Customized excimer laser ablations using laser in situ keratomileusis (LASIK) or photorefractive keratectomy can be based on corneal topography, whole-eye wavefront, or corneal wavefront. Topography-based ablations treat irregularities in corneal elevation in addition to the spherocylindrical refractive error.Wavefront-based treatments address the wavefront aberrations of the cornea or the entire eye in addition to the refractive error. A number of studies have demonstrated that topography-based ablations are safe and effective in the treatment of primary myopia and astigmatism. ^1–9

Custom ablation, whether topography-based or ocular wavefront-based, has been developed to address some of the disadvantages of conventional spherocylindrical ablation. The unoperated, normal cornea is prolate with an average positive asphericity of approximately +0.24. Conventional myopic ablations create an oblate cornea, increasing corneal asphericity and inducing positive spherical aberration, which can cause bothersome mesopic and scotopic symptoms such as glare and halos and difficulty driving.^10–12

Topography-guided treatments have advantages over wavefront-guided treatments: (1) topographers can measure a wider area on the cornea than aberrometers, (2) topographers can accurately measure highly aberrated eyes, and (3) topographers have a higher number of data points than aberrometers.

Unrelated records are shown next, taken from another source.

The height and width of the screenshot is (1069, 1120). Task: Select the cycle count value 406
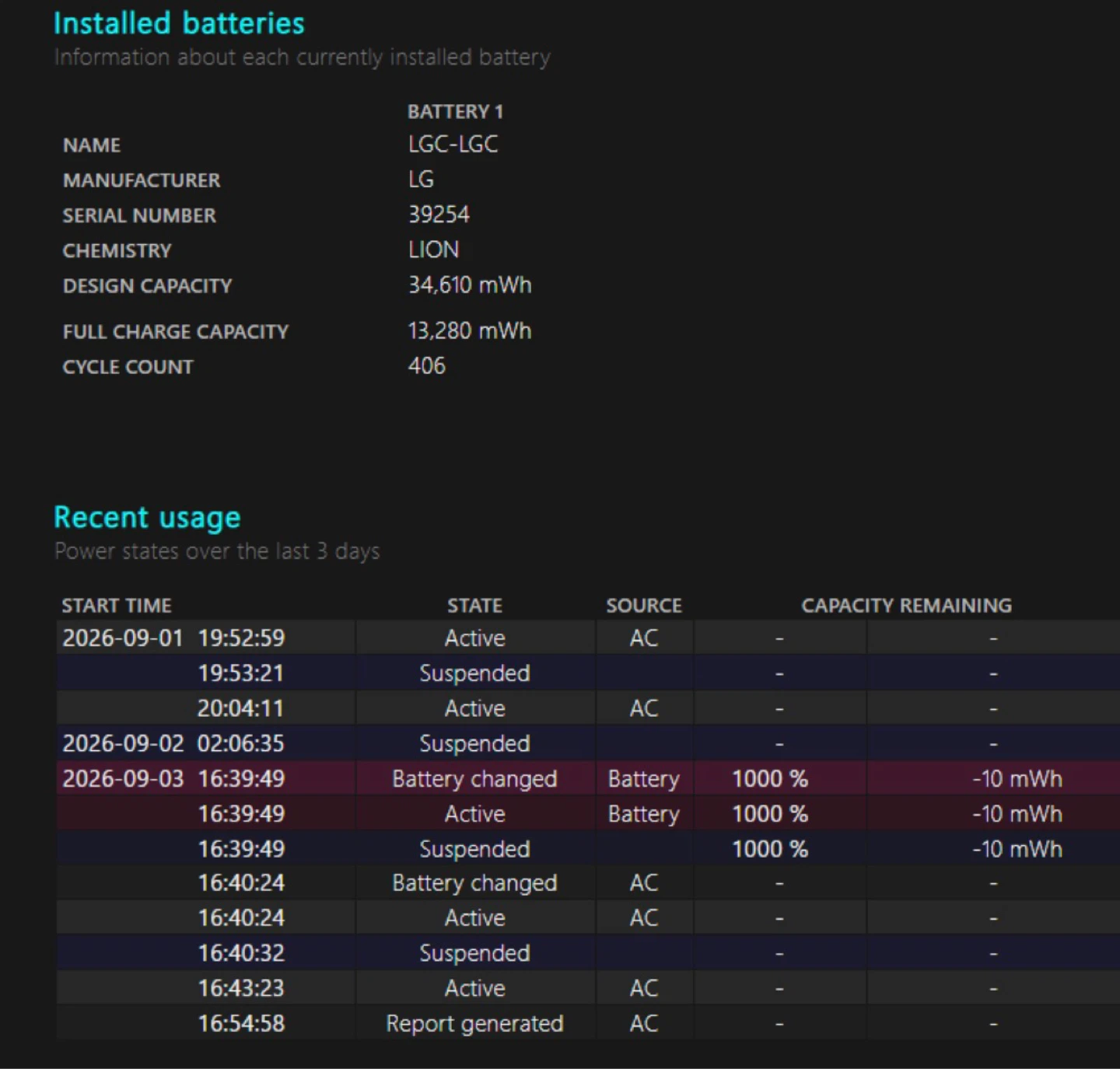(427, 365)
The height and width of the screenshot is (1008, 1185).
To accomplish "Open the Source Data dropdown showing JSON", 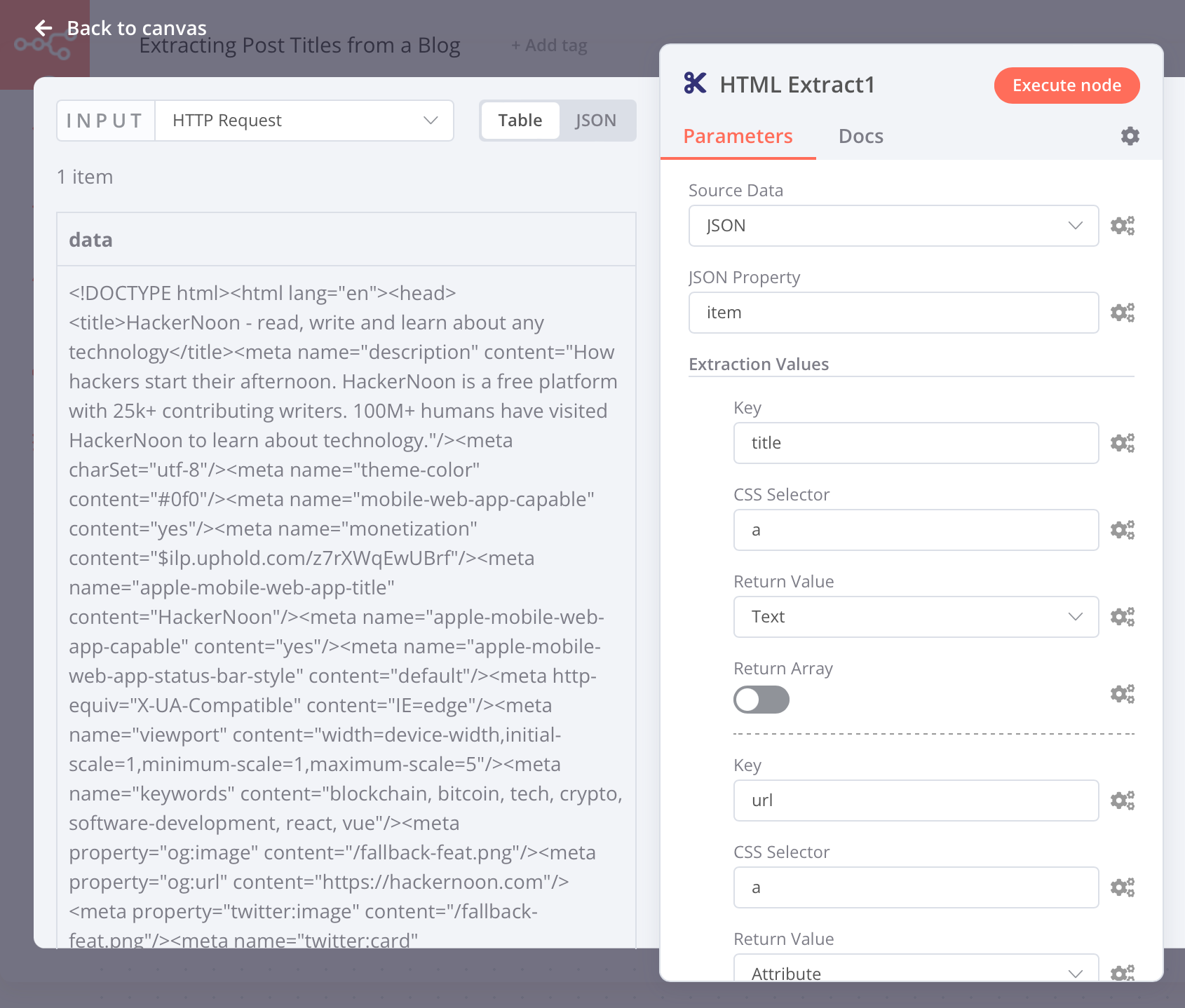I will click(x=893, y=226).
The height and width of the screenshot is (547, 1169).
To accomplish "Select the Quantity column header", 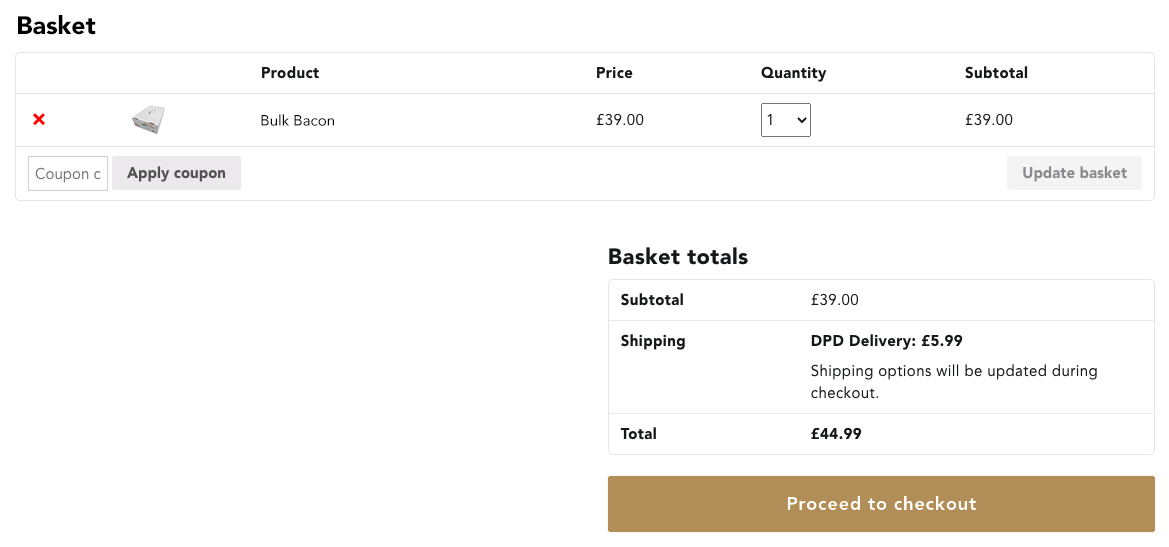I will [793, 73].
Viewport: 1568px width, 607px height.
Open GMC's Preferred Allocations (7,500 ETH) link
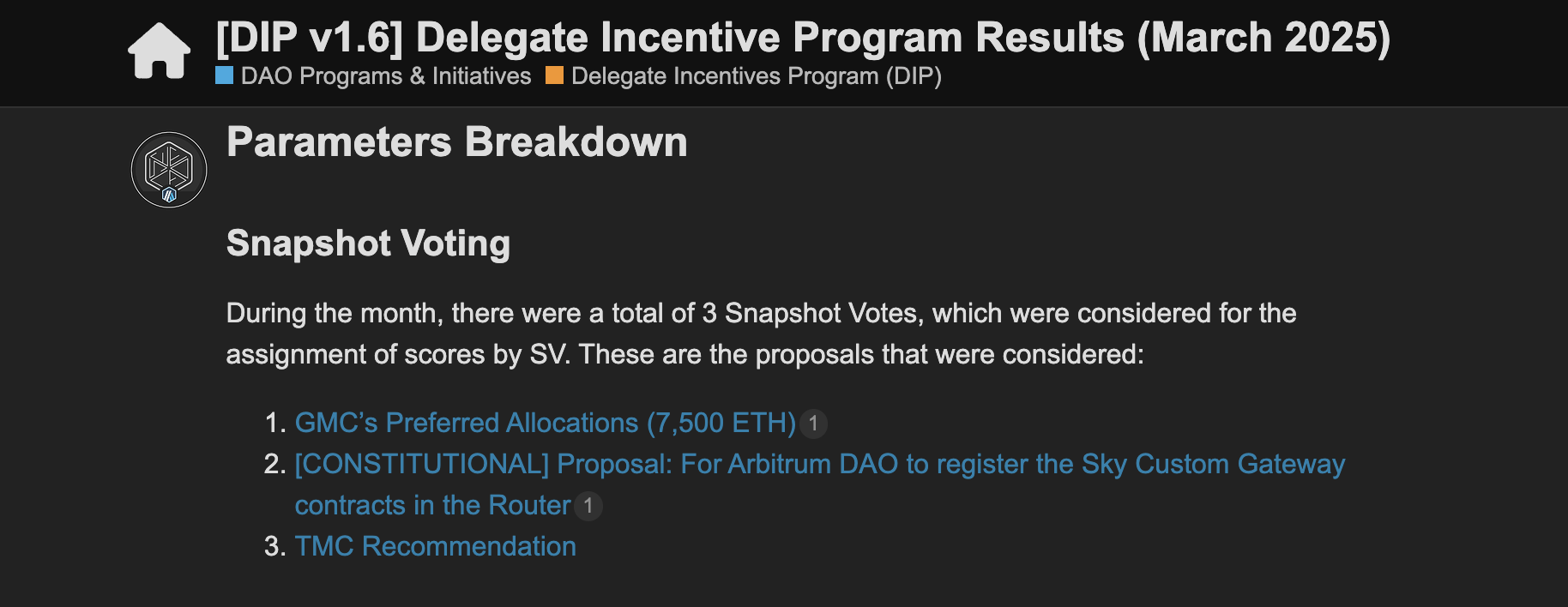(545, 423)
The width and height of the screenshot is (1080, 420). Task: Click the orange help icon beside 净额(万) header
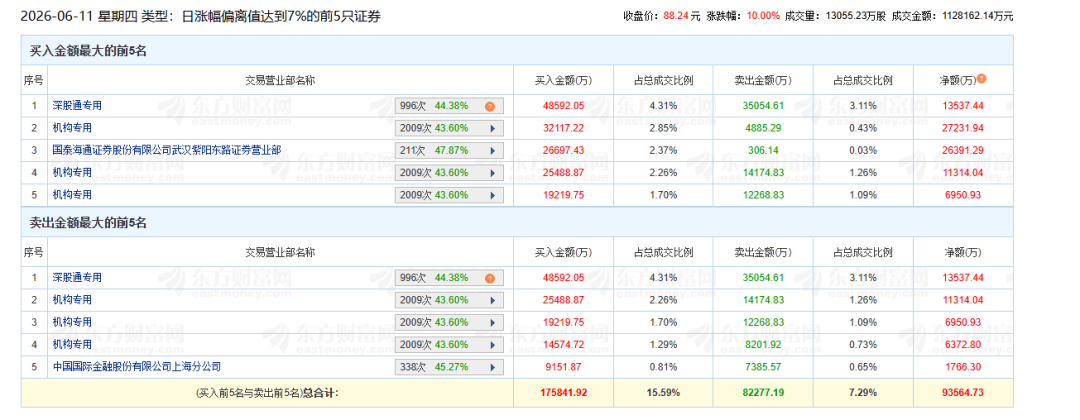(982, 79)
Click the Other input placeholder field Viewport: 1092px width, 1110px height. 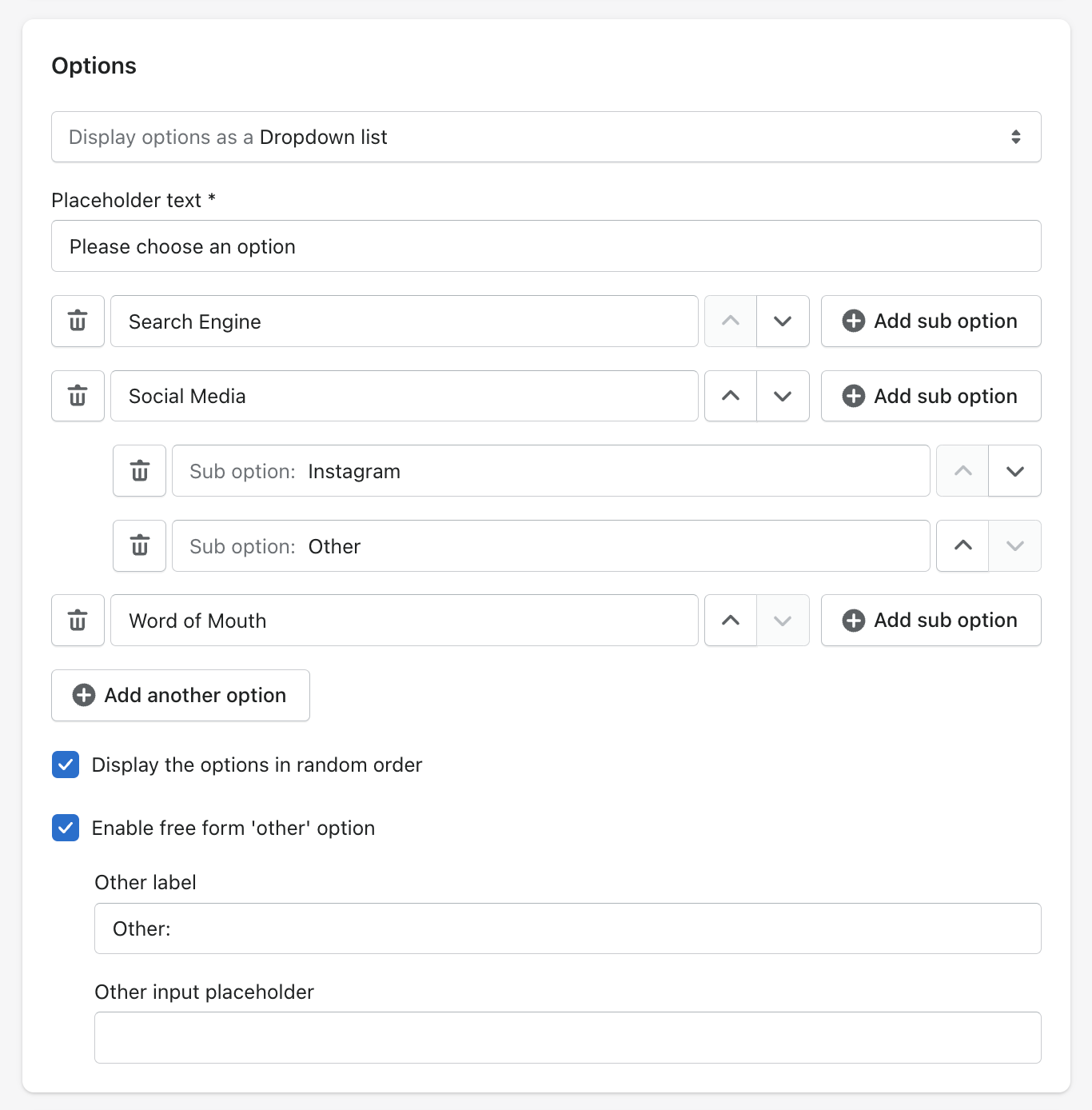(568, 1037)
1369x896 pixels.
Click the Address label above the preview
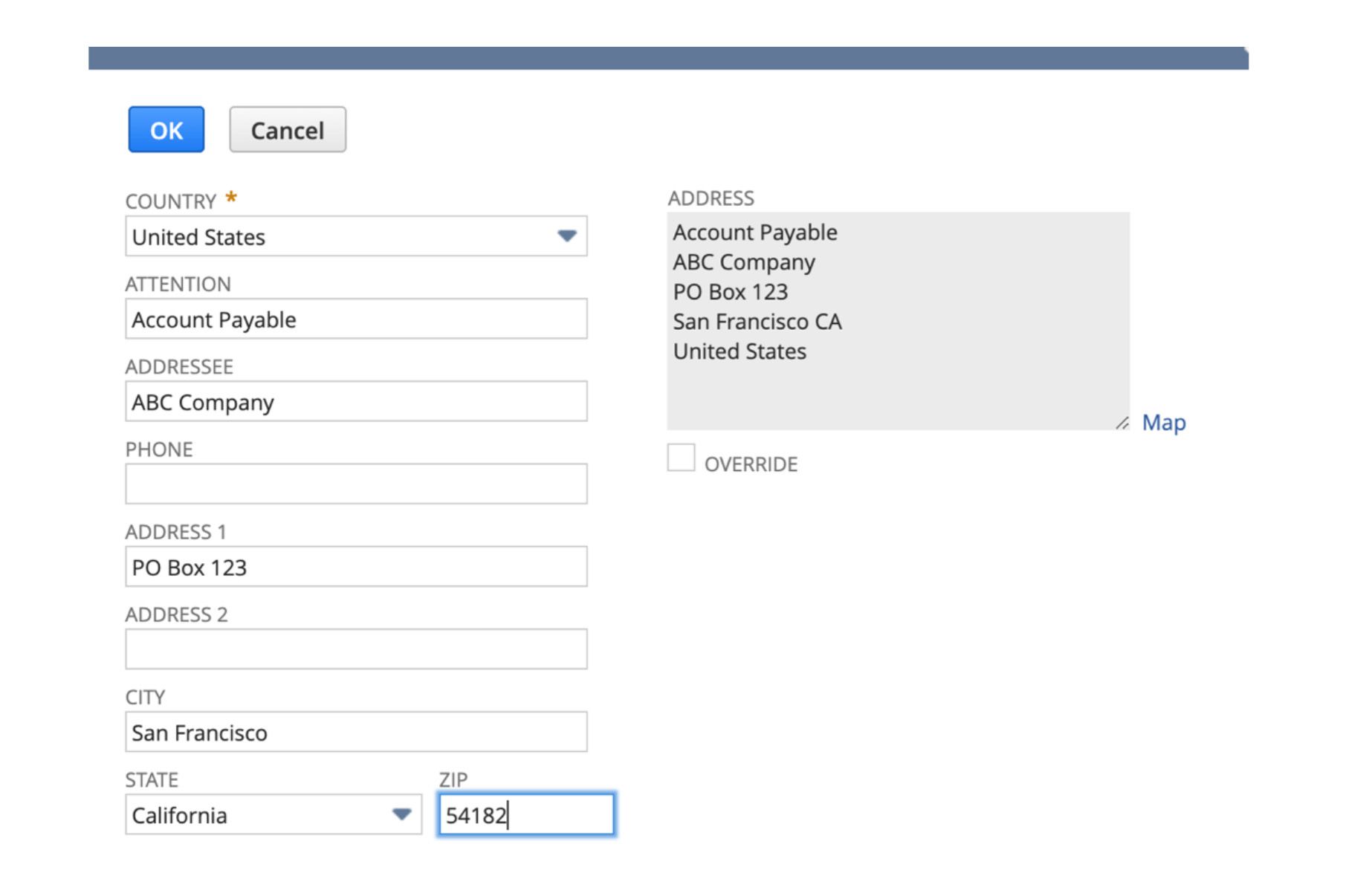pos(711,198)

A disadvantage of topography-based treatments is that they do not incorporate all of the refracting elements of the eye into the treatment, which leads to a decoupling of lenticular and corneal aberrations and may alter visual quality postoperatively. Corneal and lenticular spherical aberrations compensate for each other in the normal myopic eye up to approximately age 30.¹³ Therefore, treating only the corneal spherical aberration may unmask lenticular spherical aberrations, which could cause halos at night.¹³ One ablation strategy that may reduce this unmasking is the use of aspheric treatment zones that attempt to induce less change in corneal curvature and less spherical aberration.

The customized aspheric treatment zone (CATz) ablation of the NIDEK CXII excimer laser employs aspheric treatment zones. The CATz ablation architecture uses a combination of optical and transition zones, which gradually taper the corneal curvature paracentrally and peripherally, creating a single treatment zone, as defined by Hori-Komai and colleagues.¹⁴ The aspheric transition zone has been referred to as optimized aspheric transition zone (OATz). In CATz, this aspheric ablation is combined with the treatment of corneal elevation irregularities.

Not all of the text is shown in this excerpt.